Task description: Please output exactly the lines from the one containing "Click the main" through the end of the records below, leaving out any pictures.

Extracted information:
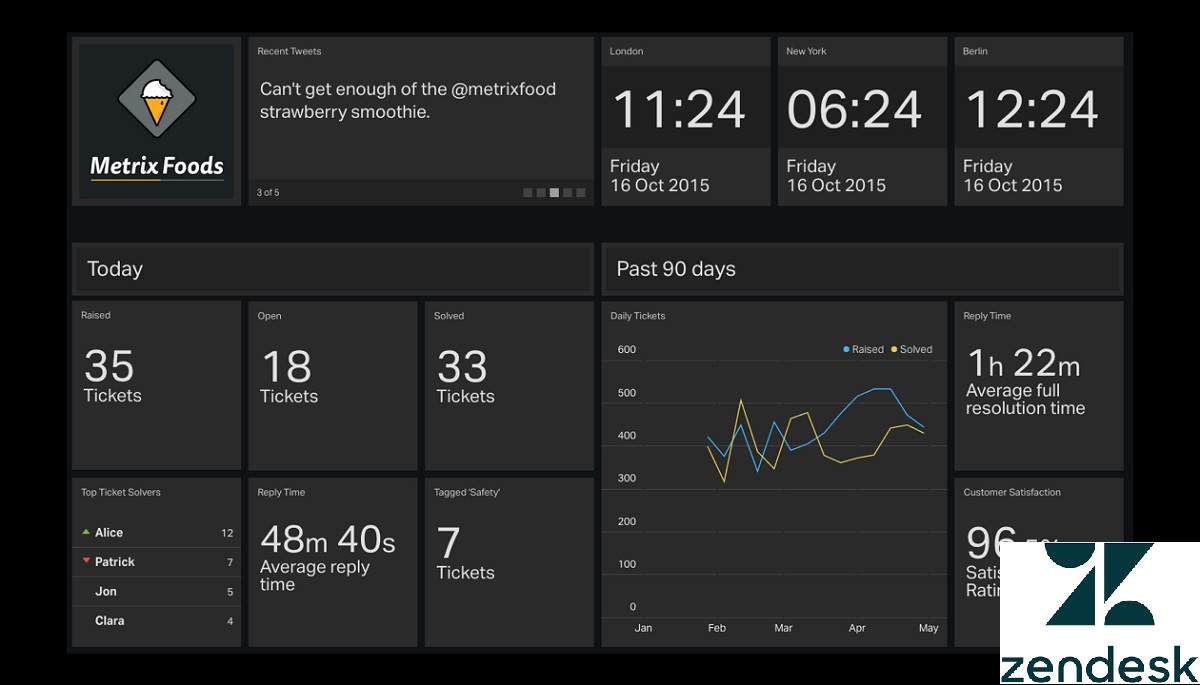
Task: Open Jon's row in Top Ticket Solvers
Action: pos(157,591)
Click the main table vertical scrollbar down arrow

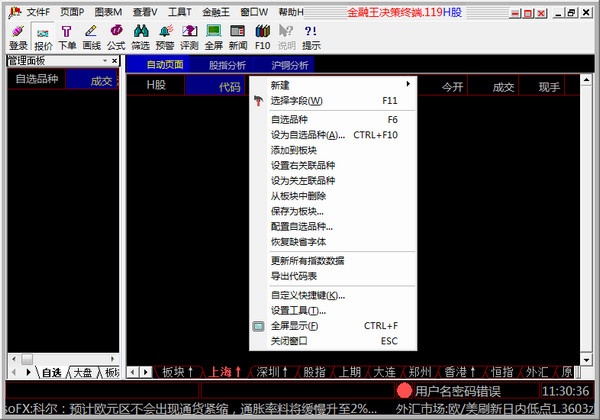[x=586, y=360]
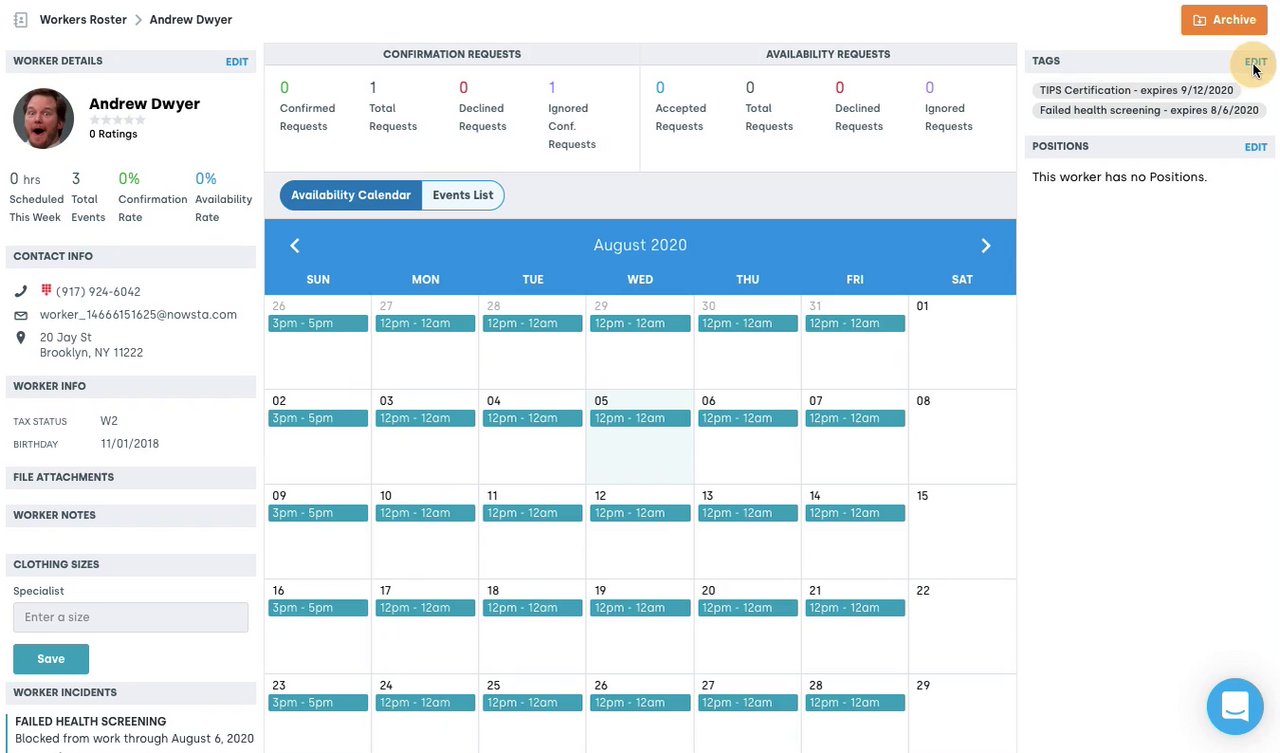1280x753 pixels.
Task: Edit the worker details
Action: pos(237,62)
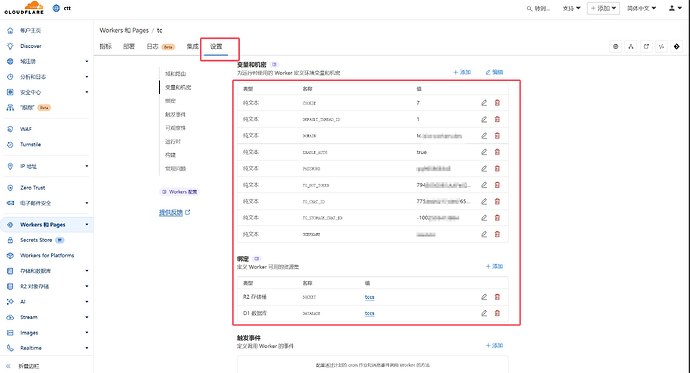Viewport: 690px width, 373px height.
Task: Click the rightmost diamond icon in the top-right toolbar
Action: 676,46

Task solution:
Click the main table vertical scrollbar down arrow

[x=586, y=360]
1280x753 pixels.
Task: Edit the worker details
Action: pos(237,62)
Viewport: 690px width, 373px height.
Task: Click the rightmost diamond icon in the top-right toolbar
Action: 676,46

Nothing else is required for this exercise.